Martedì 7 Maggio 2019 di Daniela De Donà
Il giudice Mario Fabbri con la toga di Procuratore di Belluno
BELLUNO - Il processo ai responsabili della tragedia del Vajont ha un nome solo, Mario Fabbri. Un giudice che ha aggirato forme di ostruzionismo, abusi d’ufficio, ostacoli della burocrazia. Per questo, a volte, considerato scomodo. Ieri è morto a 86 anni, dopo lunga malattia, all’ospedale “San Martino” di Belluno dove era ricoverato. Giovedì, tra i cipressi del cimitero di Prade alle 14.30, a lui si stringeranno, per un saluto estremo in una cerimonia laica, parenti, amici, cittadinanza tutta.  
FABBRI E IL VAJONT 
Seguì il processo dal febbraio 1964 al febbraio 1968. Strinse quasi un patto, in nome di una giustizia che doveva arrivare al capolinea. «A processo concluso ricevetti una lettera dal presidente della Corte d’Appello, che lesse la mia istruttoria, nella quale mi proponeva per un elogio solenne al Consiglio superiore della Magistratura - spiegò -. Ingenuamente attesi quell’elogio. Invece mi arrivò una lettera con 120 addebiti a mio carico. Tutto, poi, finì, comunque, con una assoluzione». 
IL PROCESSO
Nato a Macerata, ma bellunese d’adozione. Fu lui, appena trentenne, a ritrovarsi tra il fango di una tragedia. Non solo perché, nella sera del 9 ottobre 1963, 160 milioni di metri cubi traboccarono dalla diga. A volte gli parve, durante il processo da lui istruito, di essere invischiato. Eppure riuscì, in una storia oggi racchiusa in faldoni di quasi 500 pagine, di cercare giustizia. «Perché ci fu l’intento di far seppellire il Vajont, di cancellarlo dalla coscienza collettiva», affermò in un’intervista rilasciata al Gazzettino, nel 2013. Duemila donne, uomini e bambini morirono sotto l’onda gigante sollevata dal Monte Toc crollato in un soffio. Dovette affrontare enormi difficoltà nel corso delle sue indagini, ma alla fine riuscì a firmare il rinvio a giudizio per 11 tra dirigenti della Sade, progettisti e tecnici. Venne depositata il 21 febbraio 1968. 
LA PERSONA
«Ma chi tira le fila preferisce che di certi eventi non si parli». Peli sulla lingua non ne ha mai avuti Mario Fabbri. Tanto da ammettere che «Con il Vajont arrivarono nel Veneto e nel Bellunese tanti soldini. Ma molte opportunità furono gettate al vento». E sul trasferimento “per legittima suspicione” a L’Aquila, con tanto di viaggi faticosissimi per i testimoni da Longarone o Erto: «Venne sentito come un affronto alla popolazione bellunese. In realtà c’era l’esigenza di portare il processo fuori dal Veneto. Le compromissioni erano evidenti, sia in ambito scientifico, a cominciare dai forti legami con l’Università di Padova, che a livello giudiziario. Era risaputo che la Corte d’Appello di Venezia era vicina agli ambienti della Sade, di Cini, Volpi e Gaggia. Tutti coinvolti più o meno direttamente nella tragedia del Vajont». Nel 2013 a Fabbri venne consegnato il Pelmo d’Oro. «Io, in fondo - disse -, rappresento la gente che ha operato a favore della montagna, che non è la causa della tragedia del Vajont, risultato, invece, di una natura violentata». 

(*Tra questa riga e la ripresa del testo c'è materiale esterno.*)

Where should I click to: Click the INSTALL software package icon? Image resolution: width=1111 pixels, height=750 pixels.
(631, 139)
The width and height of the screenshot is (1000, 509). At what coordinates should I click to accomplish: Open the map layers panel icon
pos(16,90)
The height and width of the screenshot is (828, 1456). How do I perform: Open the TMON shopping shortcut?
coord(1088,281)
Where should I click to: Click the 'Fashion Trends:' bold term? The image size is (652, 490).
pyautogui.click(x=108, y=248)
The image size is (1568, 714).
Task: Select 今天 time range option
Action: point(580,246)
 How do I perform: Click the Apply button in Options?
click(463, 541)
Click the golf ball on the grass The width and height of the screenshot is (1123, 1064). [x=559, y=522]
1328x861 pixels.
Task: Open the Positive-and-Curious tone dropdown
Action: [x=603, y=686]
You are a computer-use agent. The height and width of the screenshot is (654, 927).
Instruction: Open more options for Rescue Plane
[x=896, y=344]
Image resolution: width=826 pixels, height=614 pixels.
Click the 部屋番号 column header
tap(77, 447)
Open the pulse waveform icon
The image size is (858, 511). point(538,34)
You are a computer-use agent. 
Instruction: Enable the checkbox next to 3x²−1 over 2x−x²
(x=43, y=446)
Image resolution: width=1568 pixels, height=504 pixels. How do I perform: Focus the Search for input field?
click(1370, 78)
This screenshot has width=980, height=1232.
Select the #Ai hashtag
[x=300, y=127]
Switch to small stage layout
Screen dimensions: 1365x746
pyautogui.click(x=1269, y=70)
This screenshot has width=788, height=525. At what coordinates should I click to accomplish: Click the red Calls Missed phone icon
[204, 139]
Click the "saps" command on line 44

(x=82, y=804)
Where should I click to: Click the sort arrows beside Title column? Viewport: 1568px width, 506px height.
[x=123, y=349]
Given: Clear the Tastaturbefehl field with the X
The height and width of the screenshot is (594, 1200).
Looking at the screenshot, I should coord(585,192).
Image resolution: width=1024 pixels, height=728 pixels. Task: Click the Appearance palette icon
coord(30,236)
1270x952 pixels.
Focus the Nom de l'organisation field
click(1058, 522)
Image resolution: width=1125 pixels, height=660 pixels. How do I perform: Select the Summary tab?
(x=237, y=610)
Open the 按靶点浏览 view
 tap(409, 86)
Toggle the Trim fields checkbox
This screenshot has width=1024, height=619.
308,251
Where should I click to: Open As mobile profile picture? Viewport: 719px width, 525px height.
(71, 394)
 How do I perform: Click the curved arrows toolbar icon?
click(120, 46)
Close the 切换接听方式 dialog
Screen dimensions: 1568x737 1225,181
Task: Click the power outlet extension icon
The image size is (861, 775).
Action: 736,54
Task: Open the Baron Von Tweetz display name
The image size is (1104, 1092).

Belluno omaggia non solo “il giudice Fabbri”, quello delle perizie, delle sentenze, delle requisitorie intorno ad una diga-gioiello. Ma anche il Mario Fabbri amorevole nonno e bisnonno. Lascia la moglie Maria Luisa, i figli Antonio con Marta, Antonella con Fabio e Andrea con Linda, i nipoti i parenti e gli amici tutti.